Voici trois questions pour aider à
comprendre le sujet:
1) Peut-on connaître l'homme comme on connaît la
nature?
2) On parle de sciences de l'homme; pourquoi l'homme
est-il l'objet de plusieurs sciences?
3) Peut-on dire que les sciences humaines retiennent de
l'homme ce qu'il y a en lui de moins humain?
Reformulons le sujet :
Les sciences de l'homme épuisent-elles
la connaissance de l'homme? Autrement dit: y a-t-il en l'homme un aspect spécifique qui
échappe aux sciences humaines?
Pour articuler un plan...
1) Quel est l'homme des sciences
humaines? L'homme est-il réductible à l'homme des sciences humaines?
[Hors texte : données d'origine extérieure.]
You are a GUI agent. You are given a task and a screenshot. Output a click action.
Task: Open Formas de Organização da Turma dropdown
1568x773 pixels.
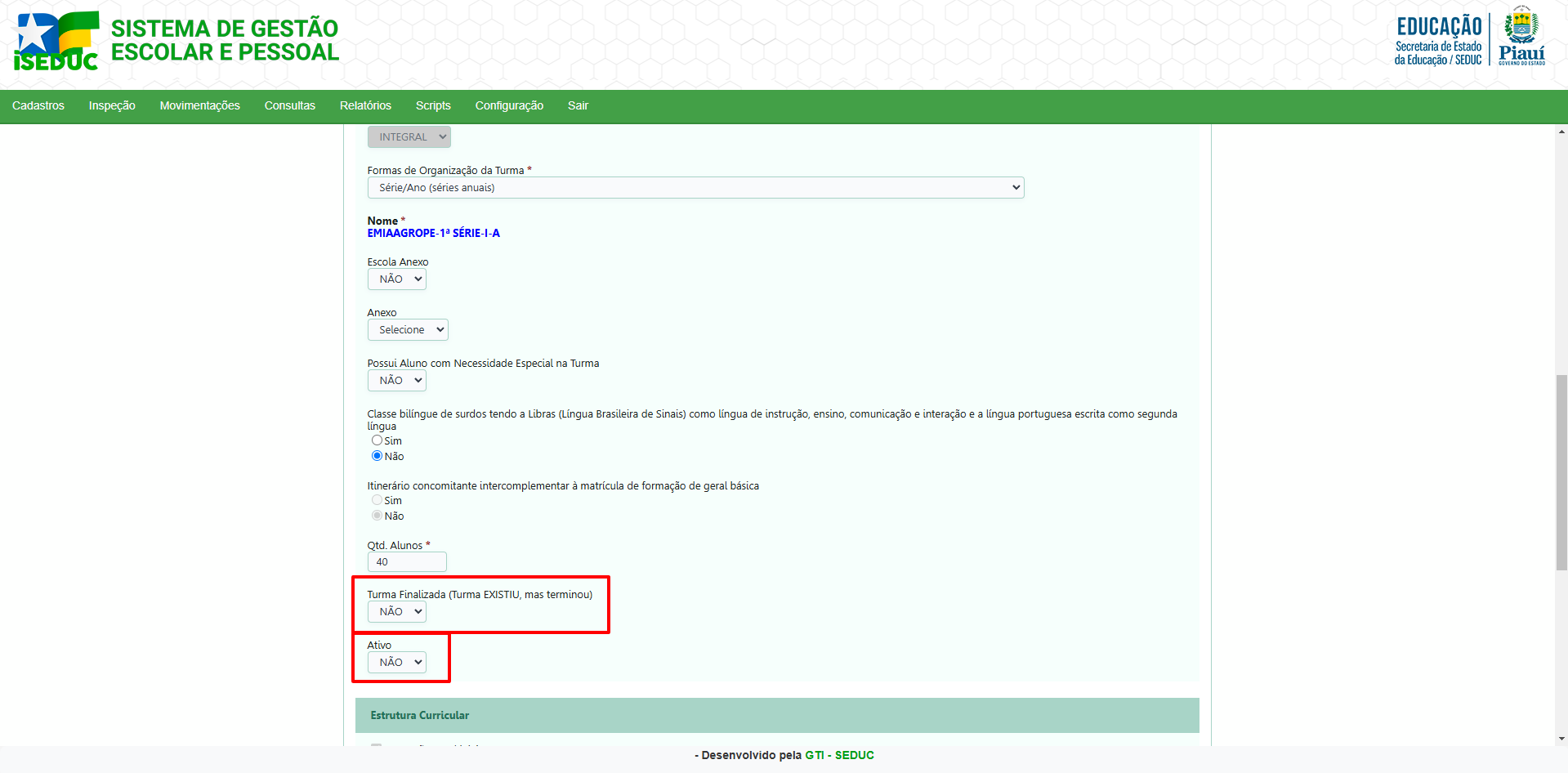pos(695,188)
Y
a-t-il un
"résidu" qui échappe aux sciences humaines? Ce résidu (essentiel?)
échappe-t-il nécessairement et pourquoi?
2) Si les sciences humaines ne
suffisent pas pour qui veut connaître l'homme,
a) Est-ce parce que l'homme n'existe pas? Serait-il mort? Aurait-il existé? Pourquoi?
b) Est-ce que parce que leurs méthodes quantitatives échouent pour mesurer ce qui n'est
pas dans l'espace (mesurer revient à comparer deux espaces)
c) A quelles conditions une "science" pourrait-elle prendre pour objet l'homme?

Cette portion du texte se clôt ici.